## Problem to work on
When the line containing "Image resolution: width=2421" is reached, include it and end there; set down verbatim every line before it, starting at the top of the records.

----- Data for review

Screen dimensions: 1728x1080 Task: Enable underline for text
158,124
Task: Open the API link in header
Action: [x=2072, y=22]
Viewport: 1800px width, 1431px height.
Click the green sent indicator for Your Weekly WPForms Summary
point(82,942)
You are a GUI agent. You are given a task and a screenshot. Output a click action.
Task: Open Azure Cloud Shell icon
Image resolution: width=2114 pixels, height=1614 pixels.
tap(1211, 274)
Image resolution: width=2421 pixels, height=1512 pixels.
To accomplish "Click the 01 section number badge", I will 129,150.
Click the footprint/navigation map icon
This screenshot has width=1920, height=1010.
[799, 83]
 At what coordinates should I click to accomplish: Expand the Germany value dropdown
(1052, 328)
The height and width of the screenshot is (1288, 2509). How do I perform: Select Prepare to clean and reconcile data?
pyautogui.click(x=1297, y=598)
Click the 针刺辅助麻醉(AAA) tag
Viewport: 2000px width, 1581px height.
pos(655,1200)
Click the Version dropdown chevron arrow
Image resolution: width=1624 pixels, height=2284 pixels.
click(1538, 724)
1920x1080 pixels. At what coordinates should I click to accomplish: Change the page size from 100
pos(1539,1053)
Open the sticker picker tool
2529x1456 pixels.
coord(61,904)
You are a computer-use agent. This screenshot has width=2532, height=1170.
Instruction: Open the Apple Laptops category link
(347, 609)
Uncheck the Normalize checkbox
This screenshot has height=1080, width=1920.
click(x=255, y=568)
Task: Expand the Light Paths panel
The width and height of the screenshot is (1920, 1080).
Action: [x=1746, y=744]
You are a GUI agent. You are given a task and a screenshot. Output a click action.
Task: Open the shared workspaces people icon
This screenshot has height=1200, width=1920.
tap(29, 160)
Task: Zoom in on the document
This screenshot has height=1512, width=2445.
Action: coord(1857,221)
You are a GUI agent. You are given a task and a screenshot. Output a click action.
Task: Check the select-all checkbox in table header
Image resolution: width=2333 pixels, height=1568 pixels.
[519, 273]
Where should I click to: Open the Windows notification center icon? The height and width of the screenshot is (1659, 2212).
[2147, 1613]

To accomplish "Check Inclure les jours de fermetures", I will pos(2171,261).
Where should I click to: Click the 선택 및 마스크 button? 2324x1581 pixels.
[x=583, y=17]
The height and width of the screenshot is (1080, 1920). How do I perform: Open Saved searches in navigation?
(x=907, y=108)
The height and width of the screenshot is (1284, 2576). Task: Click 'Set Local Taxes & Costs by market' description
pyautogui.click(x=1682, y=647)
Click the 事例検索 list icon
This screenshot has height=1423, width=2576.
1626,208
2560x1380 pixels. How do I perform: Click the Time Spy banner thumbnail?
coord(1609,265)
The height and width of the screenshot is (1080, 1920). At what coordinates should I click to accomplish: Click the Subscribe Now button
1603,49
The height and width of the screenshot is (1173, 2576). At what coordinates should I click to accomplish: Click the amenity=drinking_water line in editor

----------

## Result of the task
Screen dimensions: 1728x1080 Task: Enable underline for text
158,124
Task: Open the API link in header
Action: [x=2072, y=22]
Viewport: 1800px width, 1431px height.
Click the green sent indicator for Your Weekly WPForms Summary
point(82,942)
You are a GUI agent. You are given a task and a screenshot. Output a click action.
Task: Open Azure Cloud Shell icon
Image resolution: width=2114 pixels, height=1614 pixels.
tap(1211, 274)
Image resolution: width=2421 pixels, height=1512 pixels.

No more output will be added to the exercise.